**Try it:** The result should be every line in the material below containing the string "agent".

++++ Entries shown

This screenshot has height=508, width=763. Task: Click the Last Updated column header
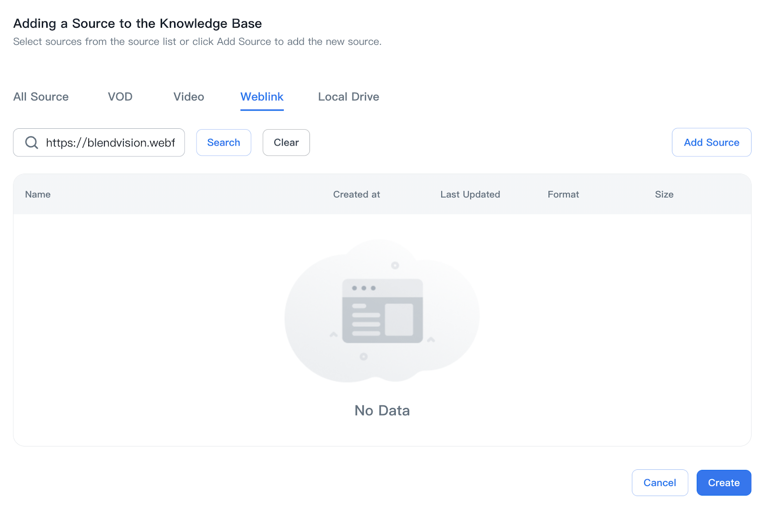coord(470,195)
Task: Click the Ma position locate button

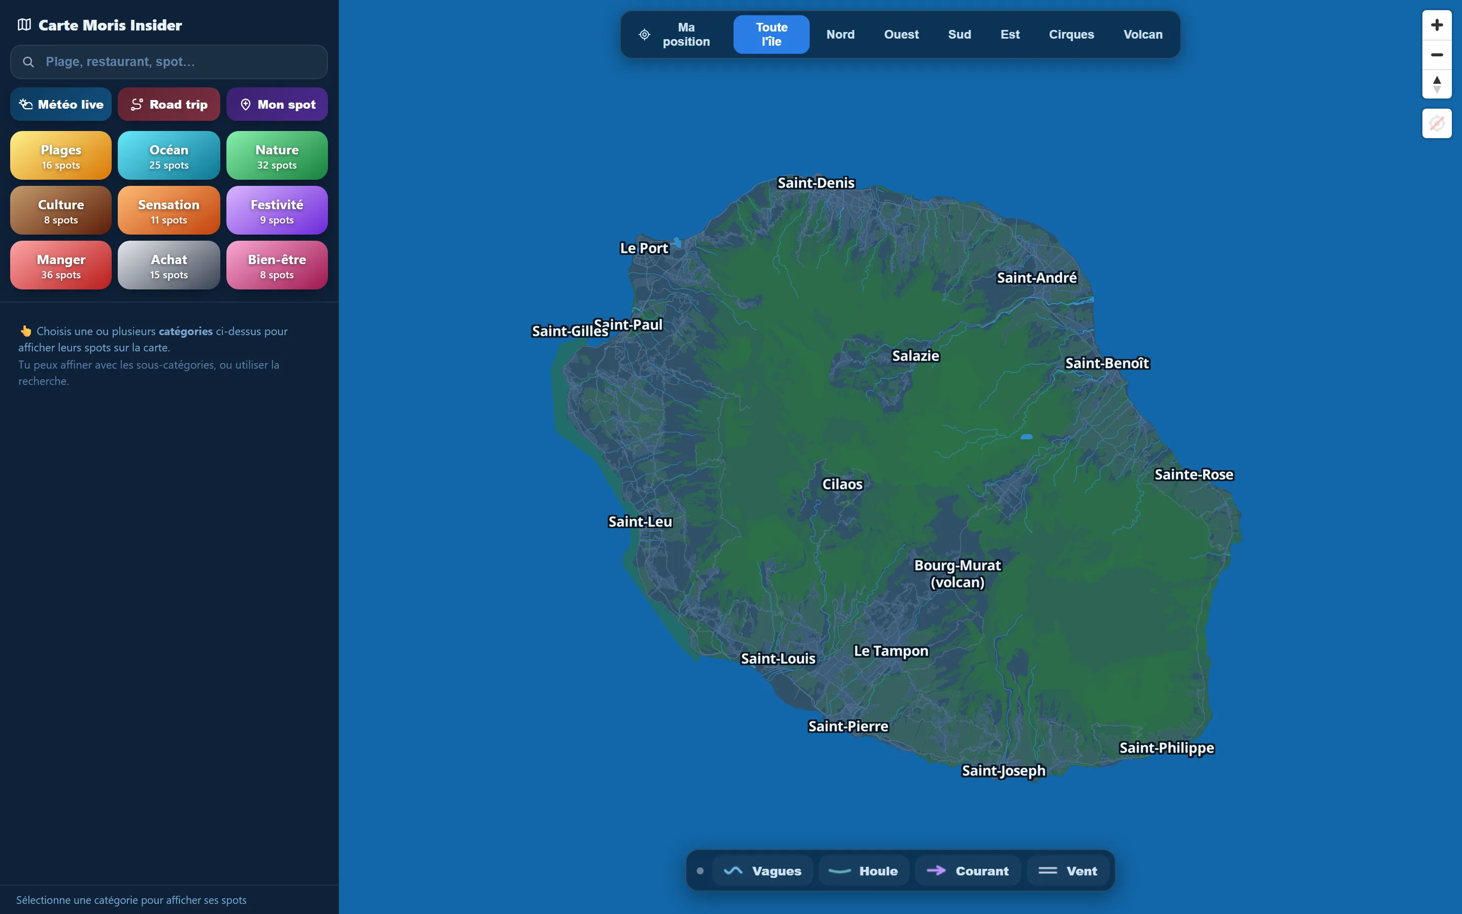Action: pos(675,34)
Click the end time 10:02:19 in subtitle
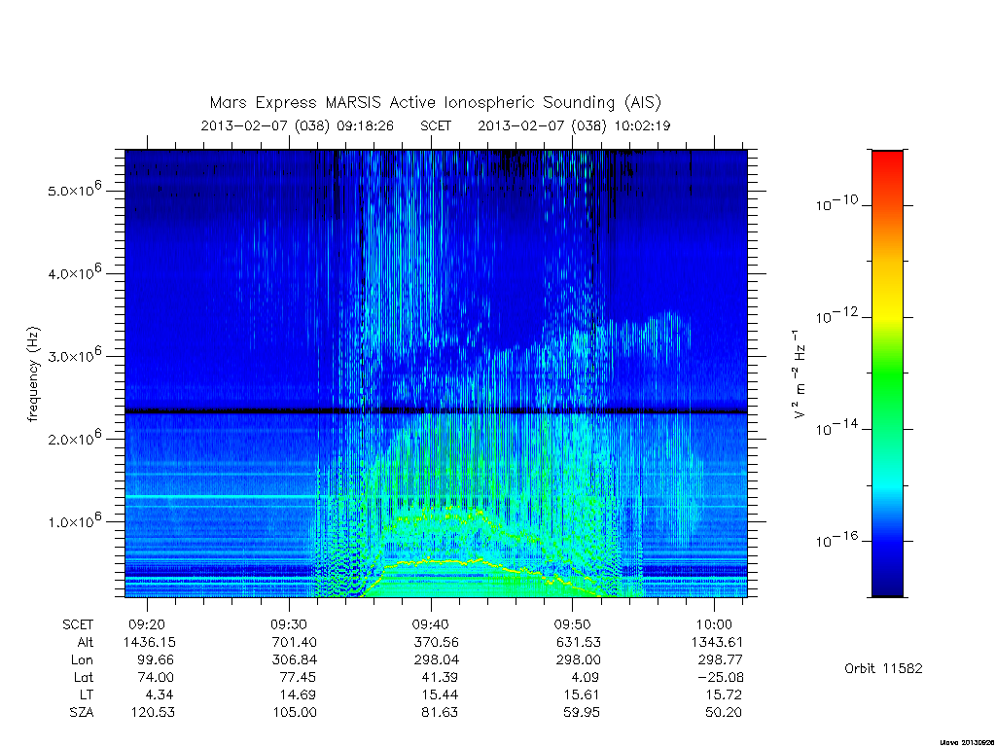This screenshot has width=996, height=747. 642,125
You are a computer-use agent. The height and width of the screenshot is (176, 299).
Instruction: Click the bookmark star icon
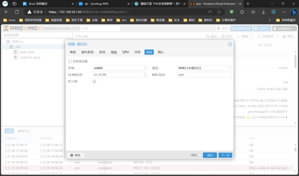click(x=219, y=12)
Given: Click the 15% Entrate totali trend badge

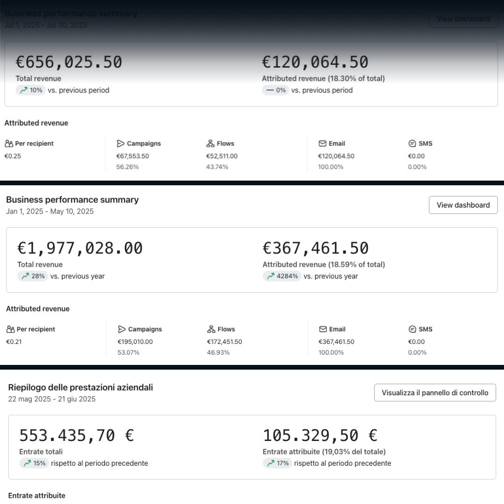Looking at the screenshot, I should point(34,463).
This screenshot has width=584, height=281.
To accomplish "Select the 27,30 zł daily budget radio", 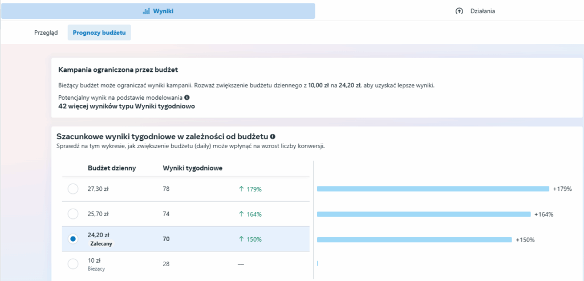I will 73,189.
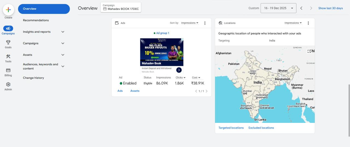Open Ads card three-dot menu
Viewport: 350px width, 147px height.
[x=205, y=23]
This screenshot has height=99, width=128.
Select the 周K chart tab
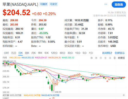click(27, 53)
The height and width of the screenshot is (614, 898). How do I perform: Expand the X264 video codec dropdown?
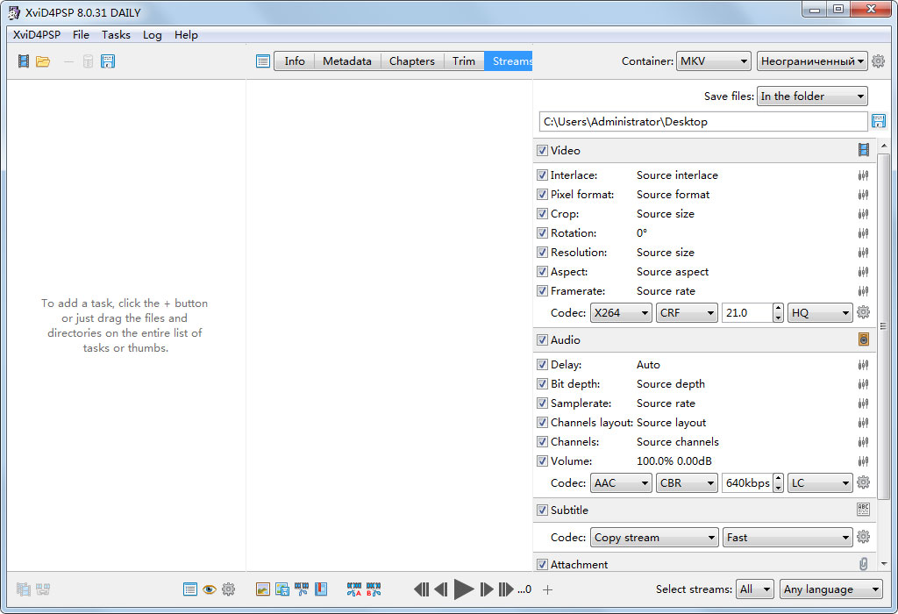point(621,312)
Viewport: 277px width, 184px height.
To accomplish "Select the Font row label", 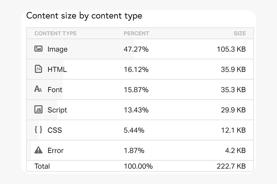I will [x=55, y=90].
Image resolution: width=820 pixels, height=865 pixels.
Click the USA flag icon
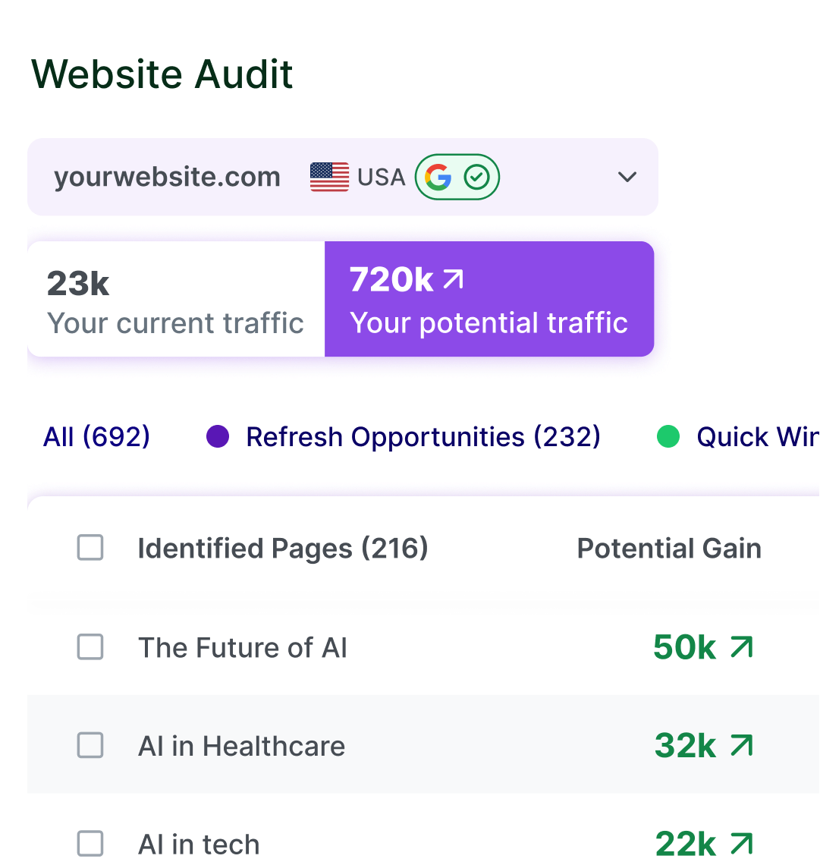click(x=329, y=177)
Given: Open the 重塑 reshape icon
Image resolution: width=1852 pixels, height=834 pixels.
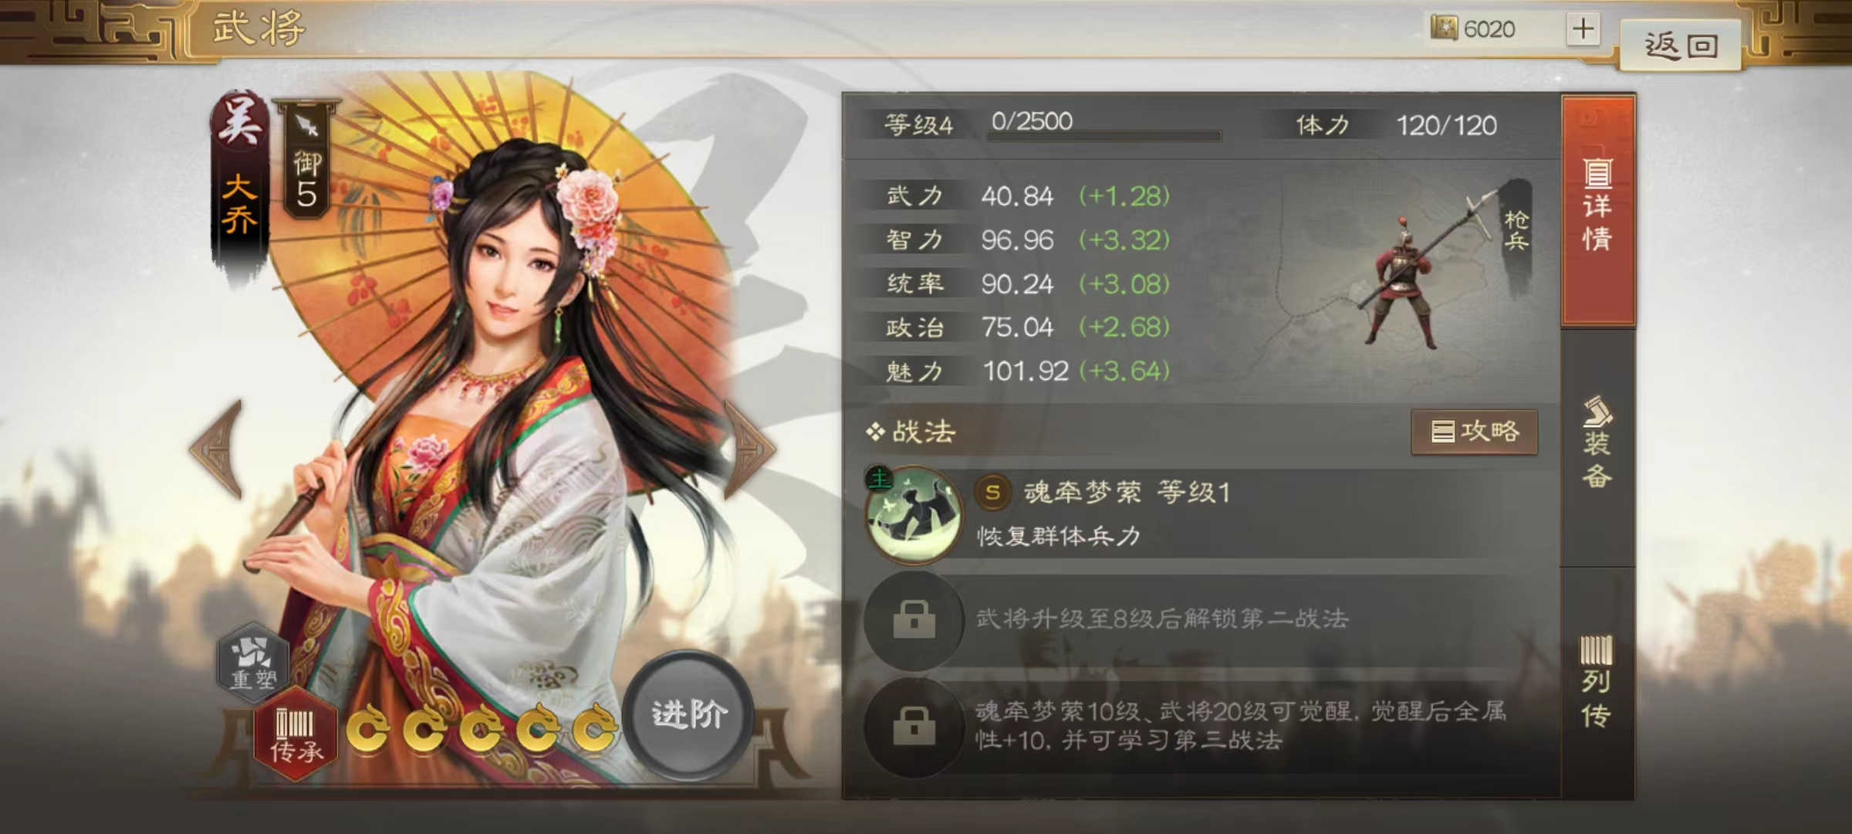Looking at the screenshot, I should 254,662.
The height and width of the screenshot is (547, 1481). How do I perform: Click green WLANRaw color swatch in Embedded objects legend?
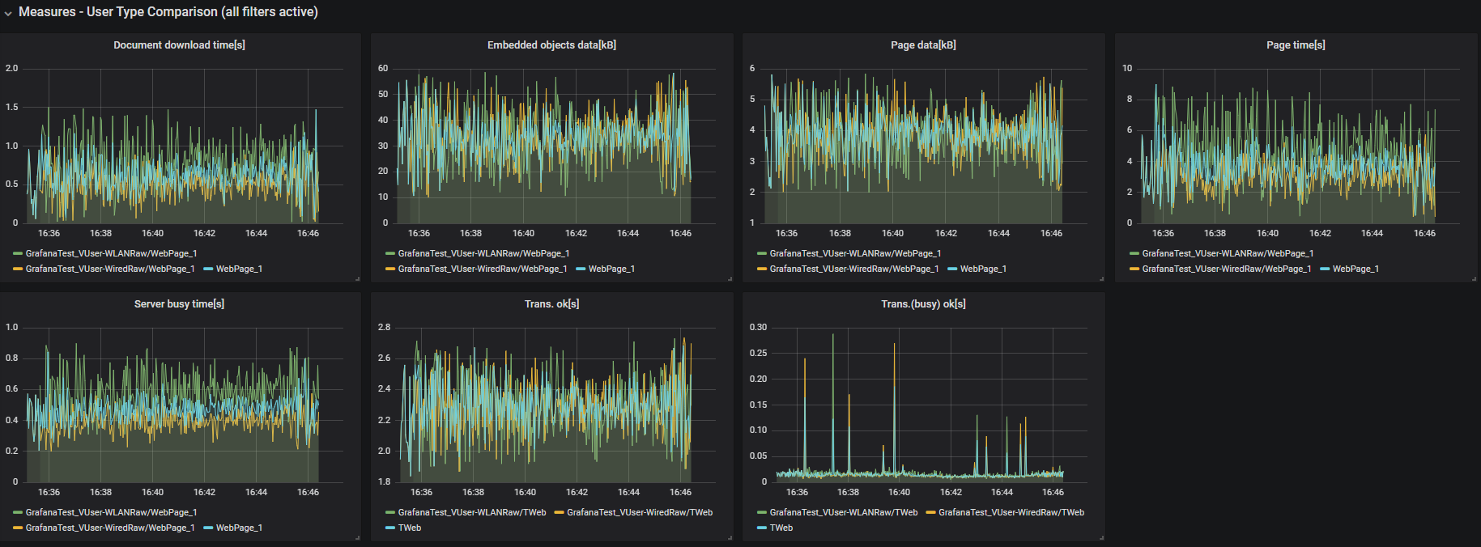[390, 253]
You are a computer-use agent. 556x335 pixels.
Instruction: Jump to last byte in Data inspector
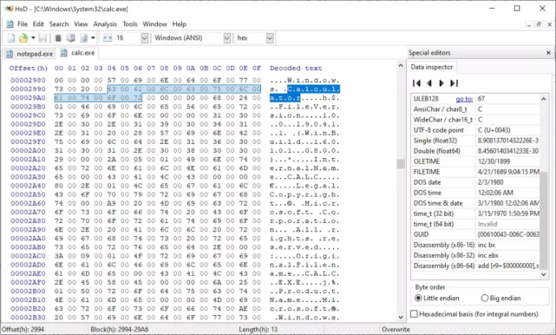pyautogui.click(x=455, y=83)
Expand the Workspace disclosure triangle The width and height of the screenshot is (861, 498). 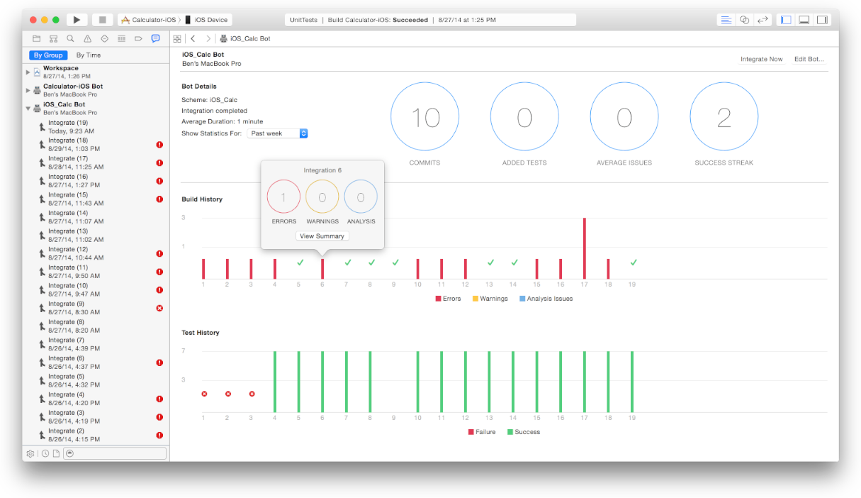click(x=28, y=72)
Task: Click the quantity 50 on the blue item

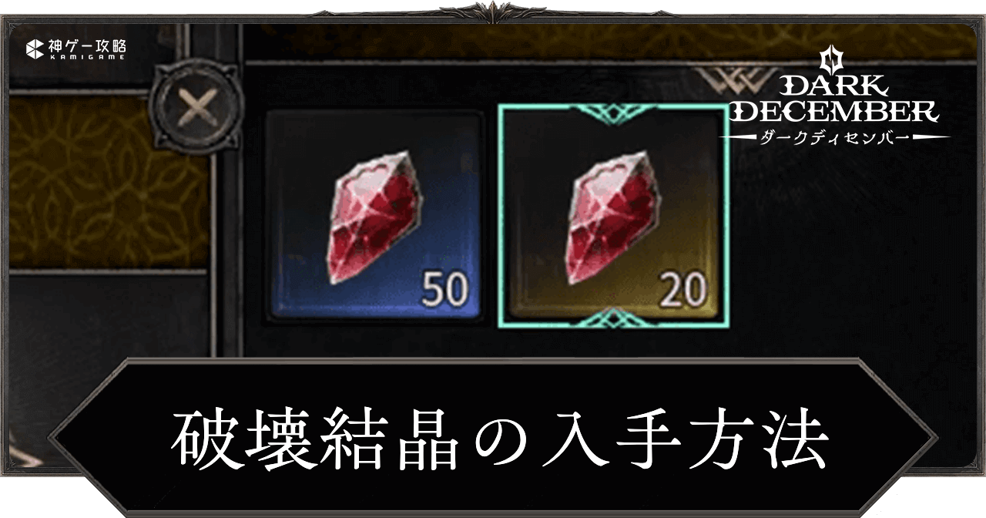Action: (444, 291)
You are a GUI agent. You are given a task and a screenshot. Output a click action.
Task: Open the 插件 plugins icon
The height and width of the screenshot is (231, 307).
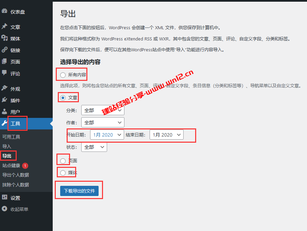(x=4, y=100)
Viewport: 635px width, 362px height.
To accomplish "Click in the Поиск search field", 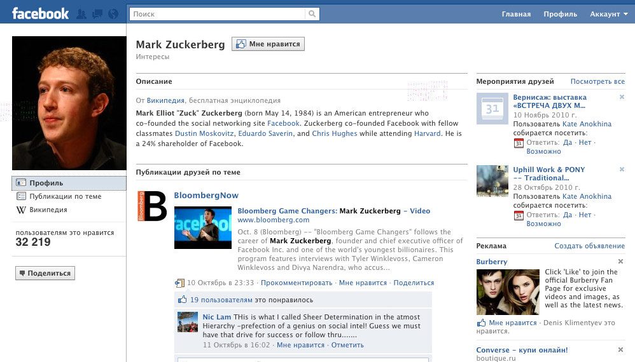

++++++++

**Result of this task:**
You are a computer-use agent. The height and width of the screenshot is (176, 299).
You are a computer-use agent. 556x335 pixels.
You are a GUI agent. You are given a task and a screenshot. Output a click action.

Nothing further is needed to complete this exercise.